** Brief **
Copy out every line of the items below word for word, but leave out the pictures.

Dataset items
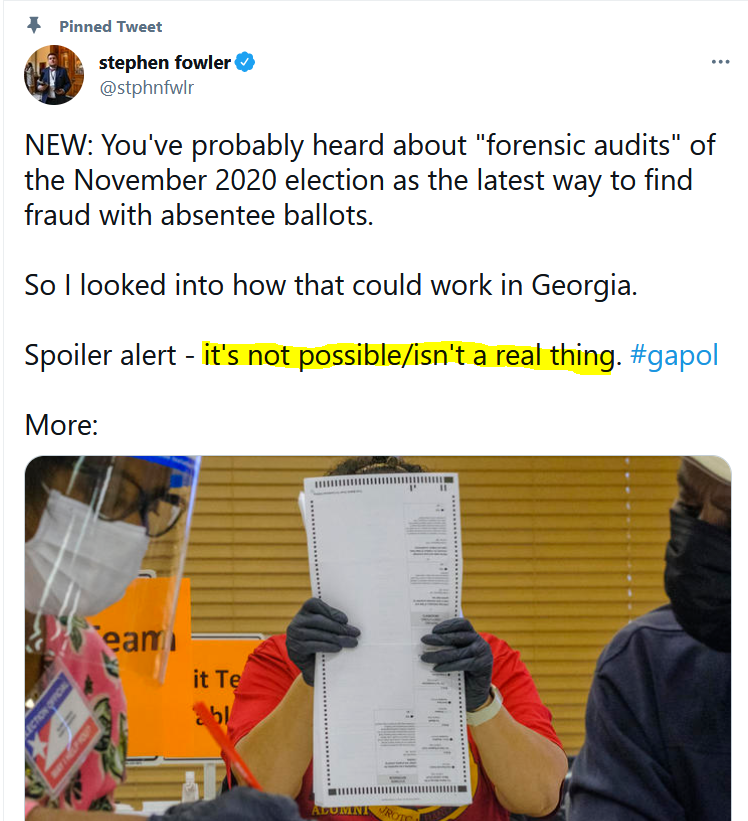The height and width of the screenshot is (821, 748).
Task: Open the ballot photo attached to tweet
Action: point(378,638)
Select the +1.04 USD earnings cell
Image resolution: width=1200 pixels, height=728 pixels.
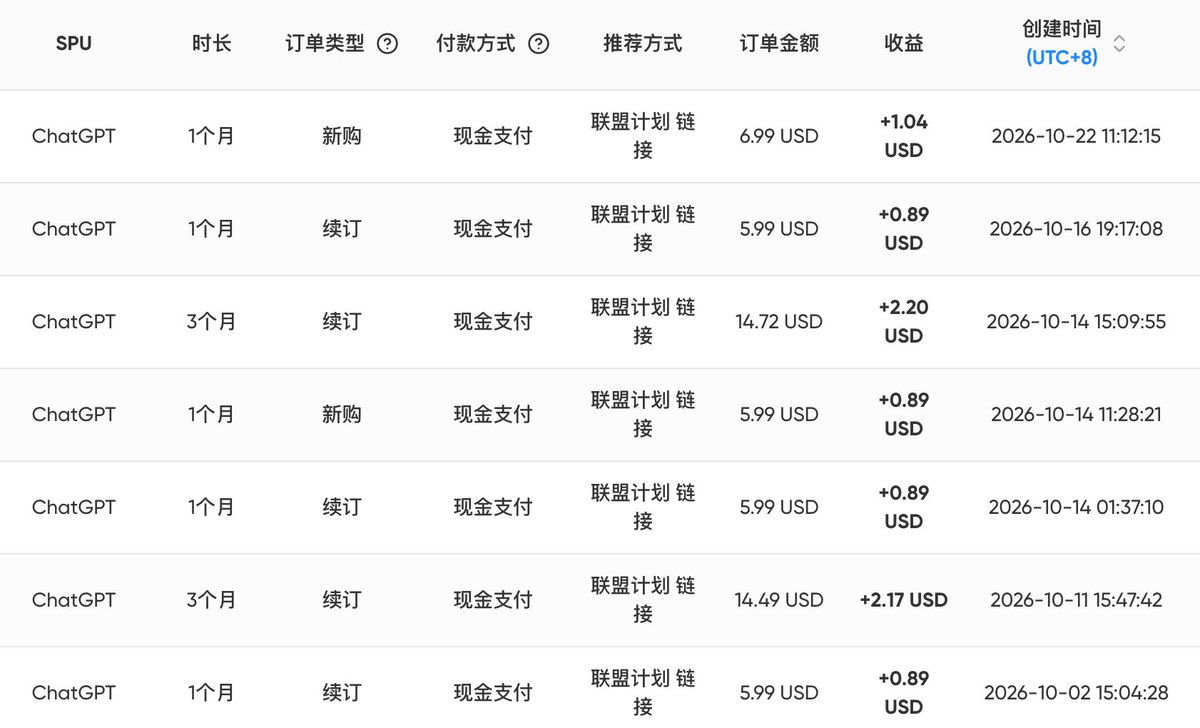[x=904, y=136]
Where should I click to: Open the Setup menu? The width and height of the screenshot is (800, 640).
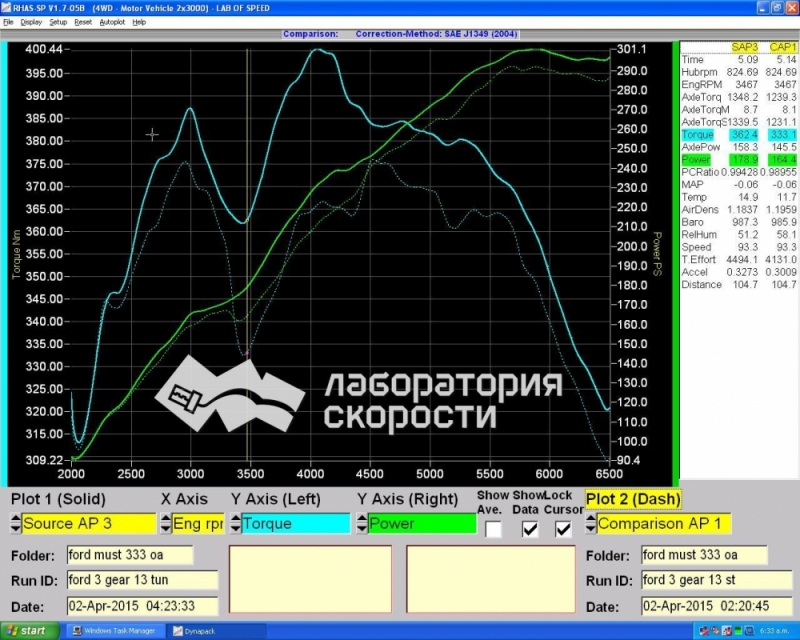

** Answer to the problem **
The height and width of the screenshot is (821, 748).
Task: Open the ballot photo attached to tweet
Action: point(378,638)
Select the +1.04 USD earnings cell
Image resolution: width=1200 pixels, height=728 pixels.
[x=904, y=136]
Where should I click to: Open the Setup menu? The width and height of the screenshot is (800, 640).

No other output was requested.